Let's download the data from INSEE.

In [1]:
import urllib.request
import os

url = "https://www.insee.fr/fr/statistiques/fichier/4648335/bdf2017fe_csv.zip"
filename = "bdf2017fe_csv.zip"

# Define the destination directory
dest_dir = 'already_downloaded_data'

# Create the destination directory if it doesn't exist
if not os.path.exists(dest_dir):
    os.makedirs(dest_dir)

# Join the destination directory with the filename to create the full destination path
dest_path = os.path.join(dest_dir, filename)

# Download the file and save it to the destination path
urllib.request.urlretrieve(url, dest_path)


('already_downloaded_data\\bdf2017fe_csv.zip',
 <http.client.HTTPMessage at 0x1cc699dcdc0>)

In [2]:
import zipfile

# Extract the contents of the zip file to the destination directory
with zipfile.ZipFile(dest_path, 'r') as zip_ref:
    zip_ref.extractall(dest_dir)



In [3]:
csv_filename = "tf206.csv"
csv_filepath = os.path.join(dest_dir, csv_filename)

In [4]:
import pandas as pd

df = pd.read_csv(csv_filepath, sep=";")

In [5]:
# Define a list of valid values for the NOMENCLATURE2 column, only keep the broad categories
valid_nomenclature2_values = [str(i).zfill(2) for i in range(1, 13)]

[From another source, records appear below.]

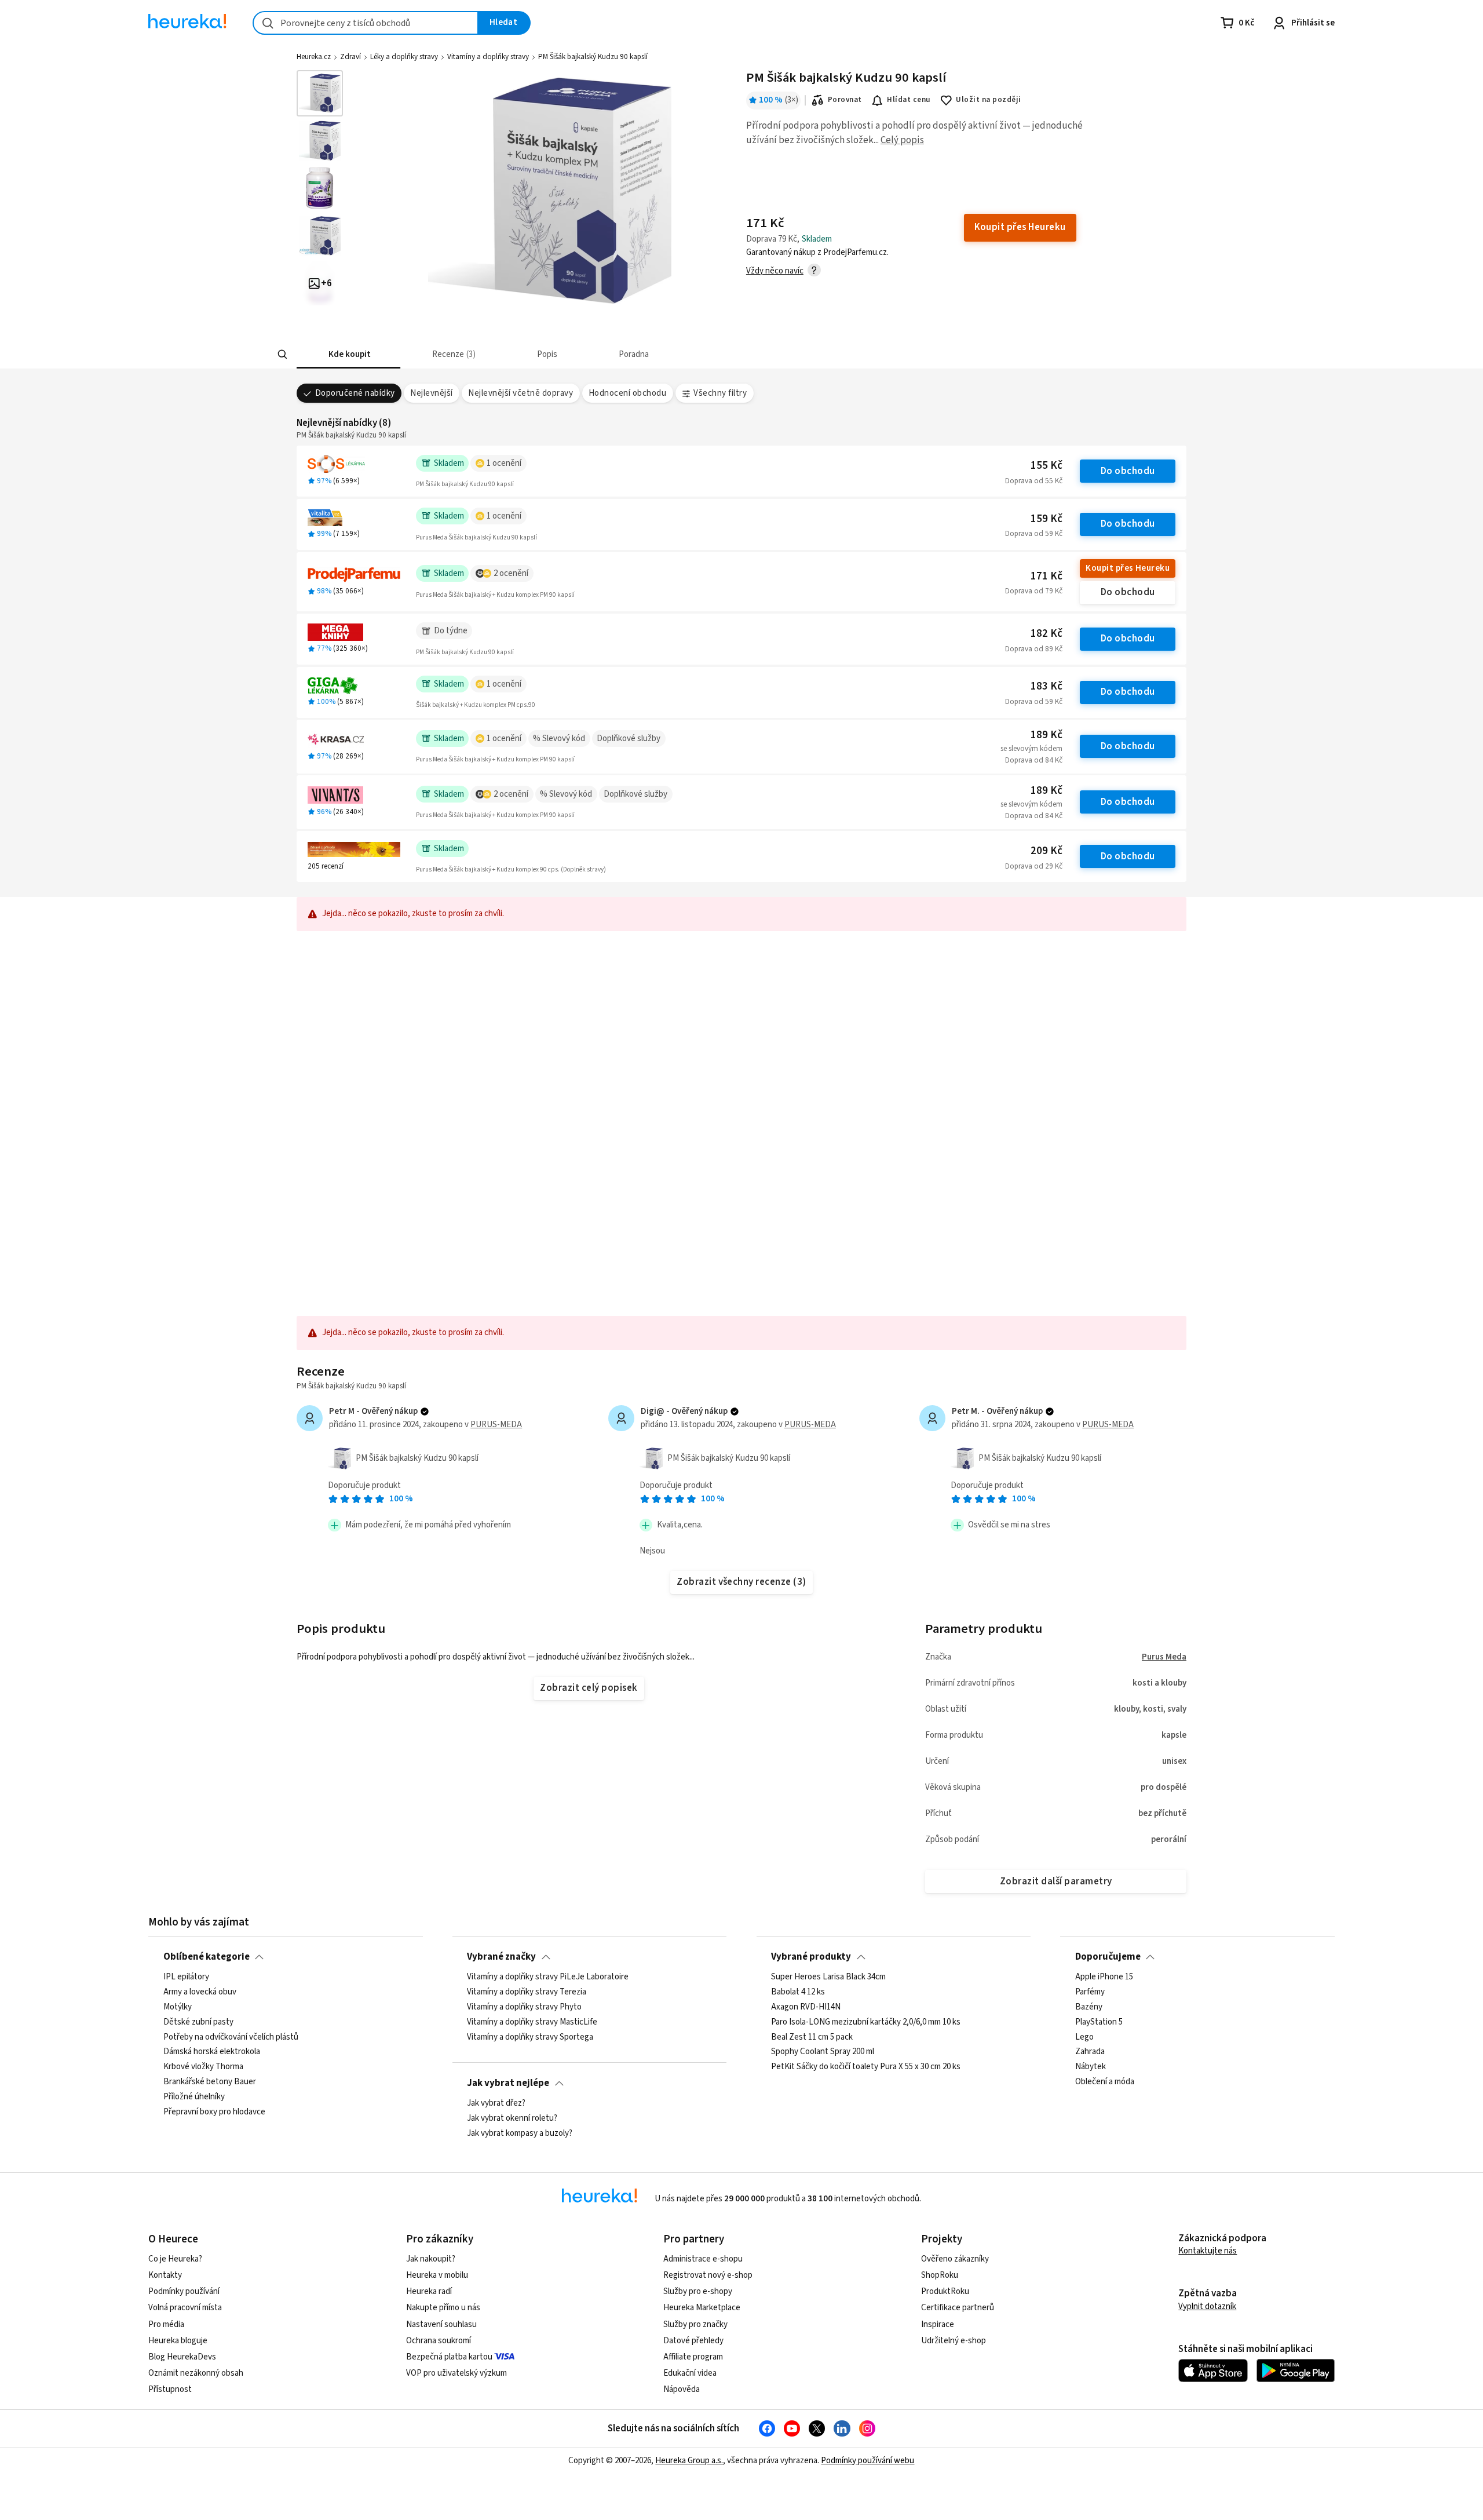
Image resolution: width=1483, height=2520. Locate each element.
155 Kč (1046, 465)
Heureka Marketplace (701, 2308)
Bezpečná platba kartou (449, 2357)
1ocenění (504, 463)
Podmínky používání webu (867, 2461)
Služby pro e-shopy (697, 2291)
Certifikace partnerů (957, 2308)
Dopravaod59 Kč (1033, 533)
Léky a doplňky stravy (404, 57)
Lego (1084, 2037)
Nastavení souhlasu (441, 2324)
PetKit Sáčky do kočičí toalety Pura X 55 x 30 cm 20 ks (865, 2067)
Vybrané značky (501, 1957)
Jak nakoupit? (430, 2259)
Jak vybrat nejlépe (508, 2083)
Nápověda (681, 2389)
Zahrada (1090, 2052)
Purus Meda (1164, 1657)
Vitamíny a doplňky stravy (488, 57)
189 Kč (1046, 735)
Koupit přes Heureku (1128, 568)
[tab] (348, 354)
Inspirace (937, 2324)
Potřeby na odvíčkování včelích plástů (230, 2037)
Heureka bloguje (177, 2341)
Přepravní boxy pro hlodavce (214, 2112)
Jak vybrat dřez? (496, 2103)
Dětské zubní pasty (198, 2022)
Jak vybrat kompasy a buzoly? (519, 2133)
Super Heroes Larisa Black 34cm (828, 1977)
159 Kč (1046, 519)
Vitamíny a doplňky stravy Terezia (526, 1992)
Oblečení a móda (1104, 2082)
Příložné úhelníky (194, 2097)
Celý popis (902, 140)
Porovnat (845, 99)
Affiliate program (693, 2357)
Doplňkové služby (628, 738)
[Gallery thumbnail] (320, 93)
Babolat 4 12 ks (798, 1992)
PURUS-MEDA (496, 1424)
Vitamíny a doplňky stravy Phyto (524, 2007)
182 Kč (1046, 633)
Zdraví (350, 57)
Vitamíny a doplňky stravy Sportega (530, 2037)
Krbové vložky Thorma (203, 2067)
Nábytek (1090, 2067)
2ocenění (511, 573)
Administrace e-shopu (703, 2259)
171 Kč (1046, 576)
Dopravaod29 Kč (1033, 866)
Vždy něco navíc (774, 271)
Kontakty (165, 2275)
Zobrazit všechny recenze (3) (741, 1582)
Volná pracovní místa (185, 2308)
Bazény (1088, 2007)
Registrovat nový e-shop (708, 2275)
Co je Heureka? (175, 2259)
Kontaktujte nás (1207, 2251)
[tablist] (655, 354)
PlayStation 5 (1099, 2022)
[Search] (282, 354)
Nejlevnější (431, 393)
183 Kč (1046, 686)
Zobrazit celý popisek (588, 1688)
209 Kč (1046, 851)
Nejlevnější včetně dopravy (520, 393)
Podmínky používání (184, 2291)
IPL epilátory (186, 1977)
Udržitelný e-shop (953, 2341)
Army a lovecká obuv (199, 1992)
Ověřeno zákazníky (955, 2259)
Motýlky (177, 2007)
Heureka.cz (314, 57)
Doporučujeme (1108, 1957)
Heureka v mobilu (437, 2275)
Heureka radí (429, 2291)
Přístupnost (170, 2389)
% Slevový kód (559, 738)
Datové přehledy (693, 2341)
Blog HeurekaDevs (182, 2357)
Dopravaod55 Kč (1033, 481)
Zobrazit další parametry (1056, 1881)
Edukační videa (690, 2373)
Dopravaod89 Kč (1033, 649)
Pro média (166, 2324)
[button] (348, 354)
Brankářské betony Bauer (209, 2082)
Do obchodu (1128, 471)
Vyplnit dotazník (1207, 2306)
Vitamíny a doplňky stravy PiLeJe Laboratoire (548, 1977)
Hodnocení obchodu (627, 393)
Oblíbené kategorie (206, 1957)
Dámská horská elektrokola (211, 2052)
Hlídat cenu (908, 99)
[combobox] (365, 23)
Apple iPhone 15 (1104, 1977)
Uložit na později (988, 99)
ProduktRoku (945, 2291)
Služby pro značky (695, 2324)
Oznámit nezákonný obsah (195, 2373)
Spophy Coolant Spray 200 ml (822, 2052)
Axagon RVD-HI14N (806, 2007)
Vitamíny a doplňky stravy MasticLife (532, 2022)
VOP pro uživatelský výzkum (456, 2373)
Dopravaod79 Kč (1033, 591)
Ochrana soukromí (438, 2341)
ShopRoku (939, 2275)
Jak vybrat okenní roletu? (512, 2118)
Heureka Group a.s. (689, 2461)
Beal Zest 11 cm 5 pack (812, 2037)
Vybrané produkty (811, 1957)
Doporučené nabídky (355, 393)
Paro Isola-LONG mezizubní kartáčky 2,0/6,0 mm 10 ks (865, 2022)
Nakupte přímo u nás (443, 2308)
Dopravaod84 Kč (1033, 760)
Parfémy (1090, 1992)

# Filter the DataFrame to keep only rows where the NOMENCLATURE2 column has a valid value
df_filtered = df[df['NOMENCLATURE2'].isin(valid_nomenclature2_values)]

In [None]:
import matplotlib.pyplot as plt

# Define the colors to use for each NOMENCLATURE2 value
colors = {
    '01': 'red',
    '02': 'blue',
    '03': 'green',
    '04': 'purple',
    '05': 'orange',
    '06': 'yellow',
    '07': 'gray',
    '08': 'cyan',
    '09': 'magenta',
    '10': 'lime',
    '11': 'pink',
    '12': 'teal',
    'nan': 'lightgray'  # Replace NaN values with a default color
}

# Define the colors to use for each NOMENCLATURE2 value
colors = {
    '01': 'red',
    '02': 'blue',
    '03': 'green',
    '04': 'purple',
    '05': 'orange',
    '06': 'yellow',
    '07': 'gray',
    '08': 'cyan',
    '09': 'magenta',
    '10': 'lime',
    '11': 'pink',
    '12': 'teal',
    'nan': 'lightgray'  # Replace NaN values with a default color
}

# Define the names of NOMENCLATURE2 values
names = {
    '01': 'PRODUITS ALIMENTAIRES ET BOISSONS NON-ALCOOLISEES',
    '02': 'BOISSONS ALCOOLISEES',
    '03': 'TABACS',
    '04': 'HABILLEMENT ET CHAUSSURES',
    '05': 'EQUIPEMENTS DU FOYER',
    '06': 'SANTÉ',
    '07': 'TRANSPORTS ET COMMUNICATIONS',
    '08': 'LOISIRS, CULTURE ET ENSEIGNEMENT',
    '09': 'SERVICES DIVERS',
    '10': 'ADMINISTRATION GENERALE ET TERRITORIALE',
    '11': 'PRODUCTION ET DISTRIBUTION D ELECTRICITE, DE GAZ ET DE CHALEUR',
    '12': 'INDUSTRIES AGRICOLES ET ALIMENTAIRES'
}

# Replace the column names with their corresponding names from the names dictionary
grouped = df_filtered.groupby(['DECUC', 'NOMENCLATURE2']).sum()['COEFF_BUDG'].unstack()
grouped.columns = grouped.columns.map(names)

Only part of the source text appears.